La montagne et le réchauffement climatique
Les guides de montagne étaient réunis à Nice pour des Assises de la sécurité en montagne inédites après une année 2018 particulièrement dramatique. Ils ont débattu sans fard vendredi des moyens de réduire le risque d’accidents, plus nombreux en France qu’ailleurs, accru désormais par le réchauffement climatique.
David Ravanel, guide à Chamonix, n’en revient toujours pas : il a vécu un été inédit avec des guides contraints à l’inactivité en plein mois d’août et des itinéraires classiques, comme le Couloir du Goûter conduisant au Mont-Blanc, rendus impraticables par les chutes de pierre à répétition. « Beaucoup de course ne sont plus faisables, l’été principalement. Mais l’hiver, le fait qu’il y ait globalement moins de neige est aussi source de danger car l’activité va se concentrer à des moments précis et la saison sera moins étalée », redoute-t-il.

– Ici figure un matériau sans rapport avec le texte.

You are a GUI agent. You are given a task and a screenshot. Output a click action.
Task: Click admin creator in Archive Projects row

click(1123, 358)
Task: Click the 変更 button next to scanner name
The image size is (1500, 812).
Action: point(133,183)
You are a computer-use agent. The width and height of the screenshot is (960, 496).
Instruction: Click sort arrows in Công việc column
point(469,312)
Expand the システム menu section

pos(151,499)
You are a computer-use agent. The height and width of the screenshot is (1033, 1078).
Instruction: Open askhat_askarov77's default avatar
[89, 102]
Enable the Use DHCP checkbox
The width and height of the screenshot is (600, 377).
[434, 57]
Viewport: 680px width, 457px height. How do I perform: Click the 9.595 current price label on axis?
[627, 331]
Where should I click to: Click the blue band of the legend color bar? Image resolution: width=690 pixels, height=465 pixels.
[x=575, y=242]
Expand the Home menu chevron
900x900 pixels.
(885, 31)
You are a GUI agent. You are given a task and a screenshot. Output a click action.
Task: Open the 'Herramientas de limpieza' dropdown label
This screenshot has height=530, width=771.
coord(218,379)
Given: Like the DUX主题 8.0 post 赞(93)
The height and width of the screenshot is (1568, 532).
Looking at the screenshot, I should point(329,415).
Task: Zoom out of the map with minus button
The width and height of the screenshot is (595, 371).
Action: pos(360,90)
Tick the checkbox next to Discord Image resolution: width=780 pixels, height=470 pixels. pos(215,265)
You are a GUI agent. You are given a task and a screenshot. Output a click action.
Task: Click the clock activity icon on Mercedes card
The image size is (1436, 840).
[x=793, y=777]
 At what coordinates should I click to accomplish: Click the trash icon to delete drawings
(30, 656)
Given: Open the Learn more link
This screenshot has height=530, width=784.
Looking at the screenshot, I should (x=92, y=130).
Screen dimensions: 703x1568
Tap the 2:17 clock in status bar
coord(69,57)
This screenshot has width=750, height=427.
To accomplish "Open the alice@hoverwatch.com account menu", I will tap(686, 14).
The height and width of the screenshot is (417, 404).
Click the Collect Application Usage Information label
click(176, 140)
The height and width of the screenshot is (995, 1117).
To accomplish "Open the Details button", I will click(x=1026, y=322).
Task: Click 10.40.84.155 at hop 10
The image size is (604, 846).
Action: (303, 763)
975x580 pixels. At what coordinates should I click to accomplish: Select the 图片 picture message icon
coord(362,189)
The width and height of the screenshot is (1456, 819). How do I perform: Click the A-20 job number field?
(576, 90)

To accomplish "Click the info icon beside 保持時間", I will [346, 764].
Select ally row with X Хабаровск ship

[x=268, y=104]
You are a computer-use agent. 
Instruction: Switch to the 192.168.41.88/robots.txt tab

« Avec 800 écroulements, c’est presqu’un miracle qu’on n’ait pas eu plus d’accidents cet été », estime aussi le géographe Ludovic Ravanel, chercheur CNRS à l’université de Savoie, parmi la vingtaine d’intervenants venus à Nice porter la bonne parole à une centaine de guides de montagne rassemblés par leur syndicat national, le SNGM. « Comme les glaciers reculent, les parois se déstabilisent », souligne-t-il. Le réchauffement des températures, deux à trois fois plus rapide dans les zones de montagne qu’à l’échelle planétaire, n’est cependant pas à l’origine de tous les risques.
« Il ne faut pas se cacher derrière notre petit doigt et imputer au climat des accidents qui relèvent de nos pratiques », avoue l’alpiniste Erik Decamp, l’un des animateurs de cette journée sécurité destinée en premier lieu à lever le voile sur les failles du milieu français des guides.
Tabou sur les causes d’accidents
Culture de l’exploit sportif, tabou sur les causes d’accidents: plusieurs guides ont témoigné tandis que des intervenants extérieurs à la profession n’ont pas hésité à prendre les guides présents à rebrousse-poil. « N’est-il pas temps que votre profession remette en cause la liberté complète de l’activité en montagne et de fixer une forme de réglementation ? », a interrogé le procureur de Gap Raphaël Balland. « Ce que j’aimerais voir chez vous c’est l’objectif zéro accident ! », a sermonné Marc Givry, architecte grenoblois spécialiste du risque d’avalanches.
Alain Duclos, ancien guide et aujourd’hui expert en avalanches auprès des tribunaux, a, lui, raconté comment après un accident en 1994, il a, à l’époque, reçu comme consigne de se taire : « Je n’ai pas raconté, j’ai été condamné, on est resté sur des rumeurs et aucune leçon n’a été tirée ». « Depuis deux ans, on voit bien qu’on ne peut pas continuer comme ça », explique Christian Jacquier, président du SNGM, décidé à faire bouger ses collègues, sous la pression des assureurs et des juges.
Une année 2018 meurtrière
L’année 2018 a déjà fait 17 morts parmi des groupes accompagnés d’un guide. Sur la dernière décennie, les guides français ont enregistré cinq fois plus de décès que leurs collègues suisses. Un plan d’actions a été adopté vendredi pour développer une culture du retour d’expérience et un partage en temps réel des informations, massif par massif, et pour jeter les bases d’une autorégulation du métier, via des messages d’alerte ou des outils de prise de décision.
« Depuis un mois, l’innovation, c’est que tous les guides peuvent reporter un événement indésirable sur leur smartphone et ça va sur une base de données, de manière anonyme ou pas », indique M. Jacquier. Le syndicat prévoit aussi un jour de formation continue par an, qui serait à terme obligatoire et le recours à des formateurs venus de secteurs variés capables de parler de la gestion des risques dans leurs métiers (médical, aéronautique, industrie) ou d’autres thèmes comme la relation aux clients.
La réflexion est également engagée sur l’intérêt ou non de transformer le syndicat, qui représente les 1.700 guides français, en un ordre professionnel, à l’instar d’autres professions libérales comme les médecins, ou d’autres pays alpins.